On certain Intel(R) Processors with Intel(R) Processor Graphics, inadequate control flow in some data structures may enable an unauthenticated user to potentially enable the disclosure of information through local access.

  • CVE-2020-9769

The update to version 8.1.1850 resolved several problems.

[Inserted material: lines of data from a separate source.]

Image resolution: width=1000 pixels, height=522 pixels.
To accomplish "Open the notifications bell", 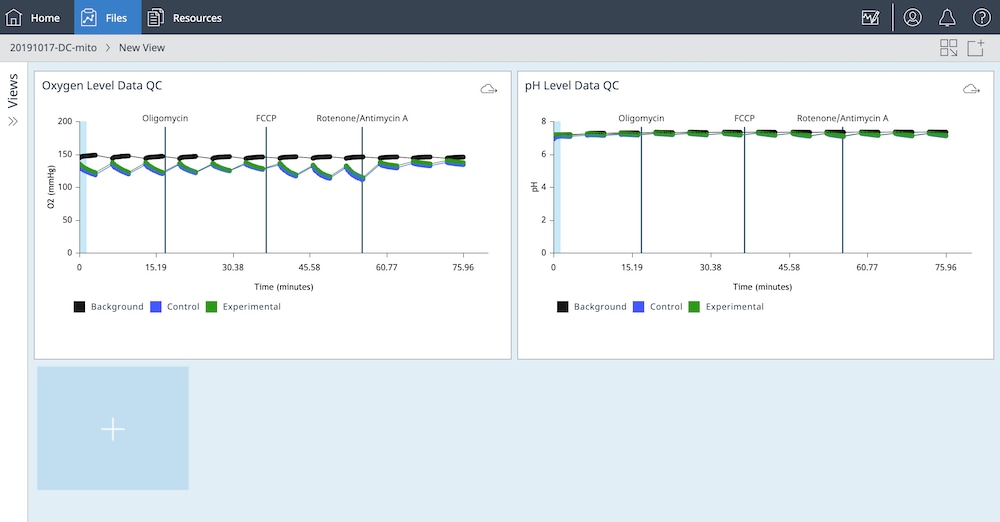I will tap(947, 17).
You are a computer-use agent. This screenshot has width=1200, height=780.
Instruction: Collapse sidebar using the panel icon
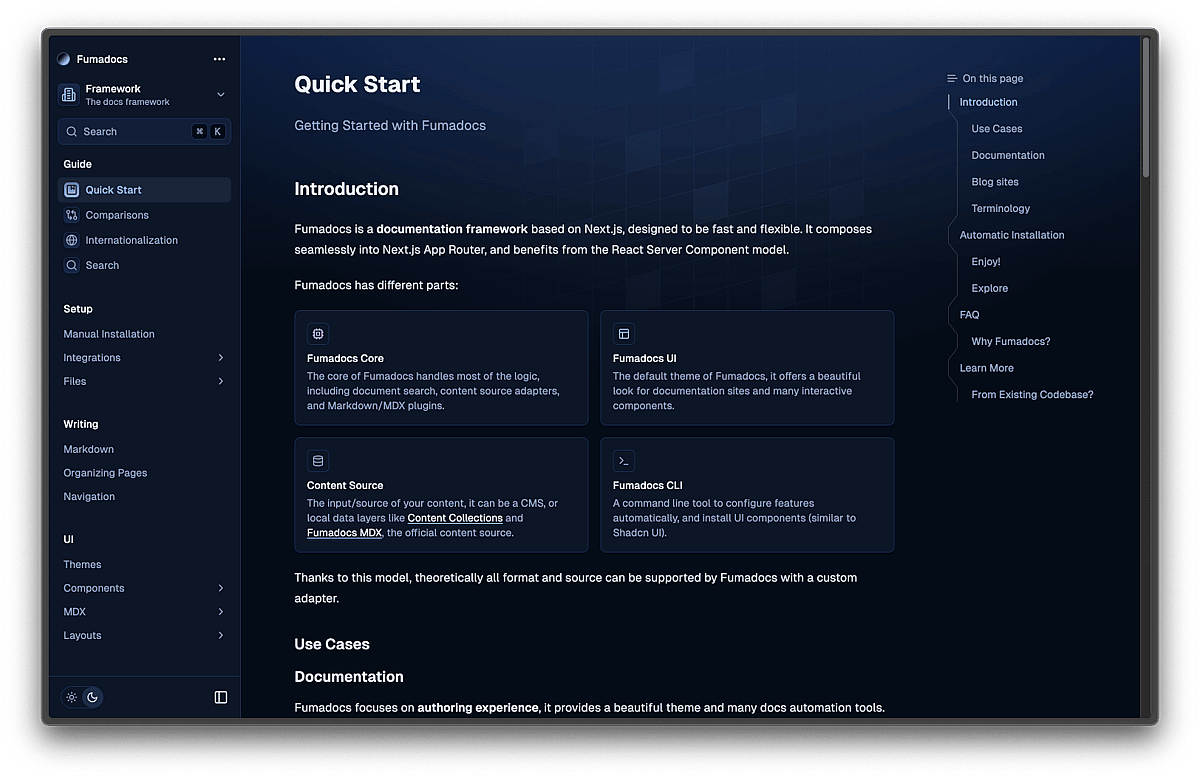tap(221, 697)
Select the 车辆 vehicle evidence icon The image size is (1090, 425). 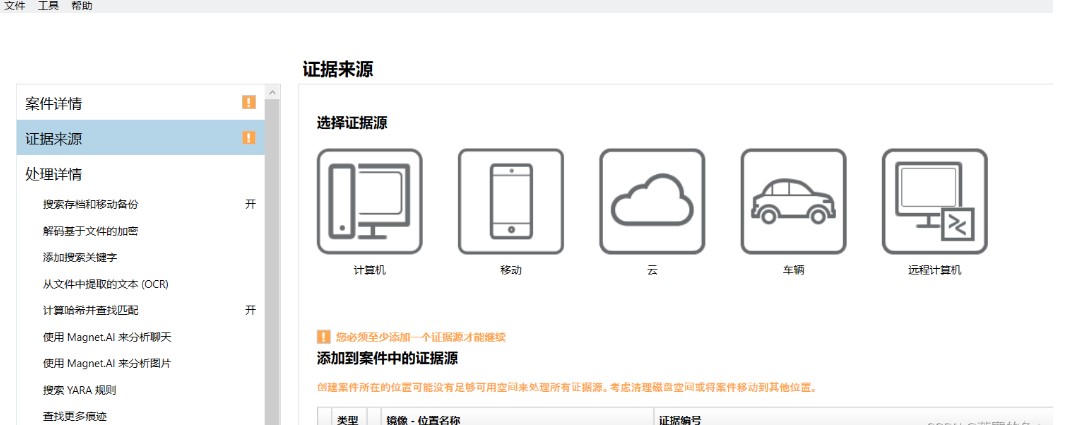[793, 201]
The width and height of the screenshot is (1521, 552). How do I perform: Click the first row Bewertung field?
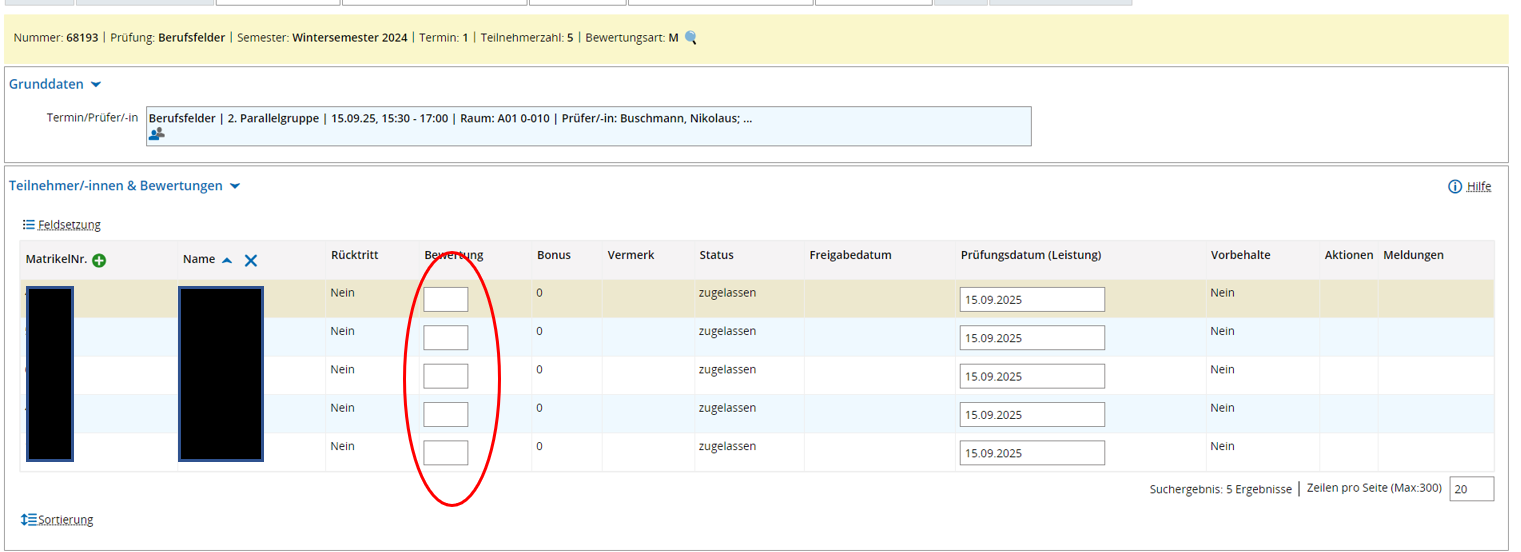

This problem is fixed in Catalina 10.15.4 of macOS. Several issues with Vim.

Mac users can also get patches for the kernel and IOHIDFamily bugs mentioned above, an indication of how similar iOS and macOS have become. The web Safari 13.1 update also includes all of the iOS WebKit bugs, which is no surprise because the engine operates both the computer and the smartphone browsers.